Das EBZ sei am Landesprogramm "Kompetenzzentrum für Energieeffizienz in Unternehmen" (KEFF) beteiligt, betont Herr König. So stelle das EBZ spezielle Berater für Unternehmen, die dort eine erste Übersicht auflisteten. In der Folge würden aus dem EBZ-Netzwerk Experten vermittelt, die dann detaillierte Lösungen erarbeiteten. Herr Dr. Zirkwitz (AfU) ergänzt, das städtische Industrieförderprogramm setze auf der KEFF-Beratung auf. Bei KEFF handle es sich um eine Initialberatung; Detailberatung erfolge im Rahmen des Förderprogramms. Somit sei auch hier eine enge Verzahnung mit dem EBZ gegeben.

Die Routine bei Schulsanierungen spricht StR Rockenbauch an. Als Beispiel nennt er das Wagenburg-Gymnasium, wo weiterhin Gas verwendet werde. Er frage sich, warum in Folge von Schulsanierungen nicht auch Quartierslösungen erarbeitet würden. Dies müsse eigentlich für alle städtischen Gebäude gelten. BM Thürnau bestätigt, es gebe bei Schulsanierungen eine interne Routine "in Richtung AfU", von wo aus die Entwicklung weitergeführt werde. Für die Sanierung einer Schule hin zu einem Nahwärmekonzept müssten die Stadtwerke miteinbezogen werden.

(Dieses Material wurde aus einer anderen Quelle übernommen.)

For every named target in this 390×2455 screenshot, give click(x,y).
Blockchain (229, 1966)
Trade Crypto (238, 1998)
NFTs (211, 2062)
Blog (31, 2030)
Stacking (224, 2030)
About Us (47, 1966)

Herr Dr. Görres erklärt, in Feuerbach würden mehrere Schulstandorte mit dem Neubau des Neuen Gymnasiums Leibniz verbunden und somit "auf einen Schlag" klimaneutral. Die Information der umliegenden Bewohner erfolge über die Stadtwerke. StR Rockenbauch regt an, Wärmekonzepte auch von Seiten der Stadtverwaltung offensiv zu kommunizieren.



Nachdem sich keine weiteren Wortmeldungen mehr ergeben, stellt BM Pätzold fest:

Der Ausschuss für Klima und Umwelt hat von dem Bericht Kenntnis genommen.